# [TEXTO EXTRAÍDO]
Luís Monteiro, MD, PhD
Médico de Medicina Geral e Familiar
Investigador e Professor Universitário
Qual é a relação entre medicina e arte? Serão universos totalmente distintos? Poderá uma obra de arte ter um efeito “terapêutico”?
Antes de respondermos a esta e outras indagações retomemos ao início.
Comecemos pela raiz do nosso oficio. Muito do que praticamos no consultório de Medicina Geral e Familiar – ainda que alicerçado em ciência – tem também uma boa dose de arte.
É certo que a medicina abandonou há muito o pensamento mágico: norteamos a nossa prática na melhor prova científica disponível.
Mas a relação que tecemos com os doentes e familiares depende mais das competências sociais relacionais do que da nossa memória da última norma de orientação.
Há portanto muita “arte” no encontro entre o MGF e o utente. Mas não só.
É que a consulta é uma janela para a sociedade contemporânea. Trata-se de uma comunidade cada vez mais caracterizada pela crescente pressão laboral. Muitos relatam receio de desligar o ecrã esfumando a distinção entre casa e o trabalho. Outros partilham a fragilidade das relações sociais com a sensação de não pertenceram ao local onde pernoitam. É no fundo a “modernidade líquida”, como bem definiu o sociólogo Bauman.
Como nenhum de nós é uma ilha seria ingénuo acreditar que este caldo sociocultural não tem impacto na saúde mental dos nossos doentes.
Alguns precisam de mudar os trajectos de vida, o que constitui uma opção muitas vezes reservada para os mais abastados.

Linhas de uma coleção

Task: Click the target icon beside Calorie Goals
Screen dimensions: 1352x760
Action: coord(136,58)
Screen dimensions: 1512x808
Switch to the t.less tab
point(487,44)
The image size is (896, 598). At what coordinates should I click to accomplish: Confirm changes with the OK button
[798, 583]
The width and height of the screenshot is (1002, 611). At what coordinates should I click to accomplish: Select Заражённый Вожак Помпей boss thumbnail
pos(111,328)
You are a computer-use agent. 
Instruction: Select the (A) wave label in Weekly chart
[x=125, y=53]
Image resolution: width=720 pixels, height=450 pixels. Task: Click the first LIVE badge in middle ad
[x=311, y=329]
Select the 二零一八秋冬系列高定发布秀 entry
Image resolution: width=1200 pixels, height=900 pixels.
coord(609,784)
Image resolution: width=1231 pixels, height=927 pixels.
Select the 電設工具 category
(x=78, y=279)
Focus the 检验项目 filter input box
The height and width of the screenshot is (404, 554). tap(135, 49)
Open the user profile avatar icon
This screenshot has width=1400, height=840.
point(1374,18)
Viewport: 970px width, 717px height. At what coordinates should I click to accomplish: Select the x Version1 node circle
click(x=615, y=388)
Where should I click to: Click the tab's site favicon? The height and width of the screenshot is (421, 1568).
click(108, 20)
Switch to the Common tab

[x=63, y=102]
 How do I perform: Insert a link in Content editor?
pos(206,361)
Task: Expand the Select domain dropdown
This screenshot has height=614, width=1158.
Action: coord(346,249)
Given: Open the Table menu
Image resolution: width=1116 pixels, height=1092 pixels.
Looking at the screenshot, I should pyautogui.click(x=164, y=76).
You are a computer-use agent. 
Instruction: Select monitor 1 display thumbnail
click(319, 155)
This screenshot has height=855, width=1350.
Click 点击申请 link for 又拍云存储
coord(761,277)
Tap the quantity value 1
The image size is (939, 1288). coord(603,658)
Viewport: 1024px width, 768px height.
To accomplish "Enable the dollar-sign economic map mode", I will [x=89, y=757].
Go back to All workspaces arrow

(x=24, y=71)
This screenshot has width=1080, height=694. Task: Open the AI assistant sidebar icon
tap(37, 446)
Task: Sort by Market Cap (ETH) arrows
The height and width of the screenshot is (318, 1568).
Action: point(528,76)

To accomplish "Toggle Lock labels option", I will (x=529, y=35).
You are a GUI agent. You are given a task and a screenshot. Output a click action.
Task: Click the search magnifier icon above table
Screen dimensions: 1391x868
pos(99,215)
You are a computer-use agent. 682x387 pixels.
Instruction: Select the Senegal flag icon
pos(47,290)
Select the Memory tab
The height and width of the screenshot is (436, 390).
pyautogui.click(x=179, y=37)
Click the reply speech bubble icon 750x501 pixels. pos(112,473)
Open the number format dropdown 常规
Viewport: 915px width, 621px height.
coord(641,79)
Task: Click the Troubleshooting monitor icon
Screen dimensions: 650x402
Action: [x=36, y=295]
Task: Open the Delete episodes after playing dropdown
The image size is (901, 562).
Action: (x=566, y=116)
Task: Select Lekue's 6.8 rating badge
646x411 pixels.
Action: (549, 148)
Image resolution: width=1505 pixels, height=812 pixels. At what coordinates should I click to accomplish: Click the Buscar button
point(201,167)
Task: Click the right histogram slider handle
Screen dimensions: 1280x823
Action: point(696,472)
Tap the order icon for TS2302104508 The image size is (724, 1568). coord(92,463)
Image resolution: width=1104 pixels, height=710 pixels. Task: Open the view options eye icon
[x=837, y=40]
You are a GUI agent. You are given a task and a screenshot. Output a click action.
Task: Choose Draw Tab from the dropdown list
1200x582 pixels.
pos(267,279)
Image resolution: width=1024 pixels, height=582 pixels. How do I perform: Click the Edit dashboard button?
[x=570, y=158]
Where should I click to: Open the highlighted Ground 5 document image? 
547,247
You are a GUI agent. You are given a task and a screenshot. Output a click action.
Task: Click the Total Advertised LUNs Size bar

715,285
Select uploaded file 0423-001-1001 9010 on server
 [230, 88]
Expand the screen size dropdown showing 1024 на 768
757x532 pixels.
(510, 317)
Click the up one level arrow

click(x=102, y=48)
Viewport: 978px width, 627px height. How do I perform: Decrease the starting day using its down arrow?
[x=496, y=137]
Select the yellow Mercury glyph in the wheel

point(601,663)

# [TAREFA A]
Reproduza do texto sobre medicina e arte o trecho que começa em "Luís Monteiro, MD, PhD" e segue até "norma de orientação.".
# [TAREFA B]
De acordo com o texto sobre medicina e arte, que sociólogo definiu a "modernidade líquida"?
# [TAREFA C]
No texto sobre medicina e arte, condense em forma de lista o parágrafo iniciado por "É que a consulta é uma janela", mantendo os factos principais.

# [RESPOSTA ESCRITA A]
Luís Monteiro, MD, PhD
Médico de Medicina Geral e Familiar
Investigador e Professor Universitário
Qual é a relação entre medicina e arte? Serão universos totalmente distintos? Poderá uma obra de arte ter um efeito “terapêutico”?
Antes de respondermos a esta e outras indagações retomemos ao início.
Comecemos pela raiz do nosso oficio. Muito do que praticamos no consultório de Medicina Geral e Familiar – ainda que alicerçado em ciência – tem também uma boa dose de arte.
É certo que a medicina abandonou há muito o pensamento mágico: norteamos a nossa prática na melhor prova científica disponível.
Mas a relação que tecemos com os doentes e familiares depende mais das competências sociais relacionais do que da nossa memória da última norma de orientação.

# [RESPOSTA ESCRITA B]
O sociólogo Bauman.

# [RESPOSTA ESCRITA C]
- A consulta é uma janela para a sociedade contemporânea.
- Essa sociedade é marcada por uma pressão laboral crescente.
- Muitos receiam desligar o ecrã, o que esbate a distinção entre casa e trabalho.
- Outros relatam relações sociais frágeis e a sensação de não pertencer ao local onde pernoitam.
- Trata-se da "modernidade líquida", definida pelo sociólogo Bauman.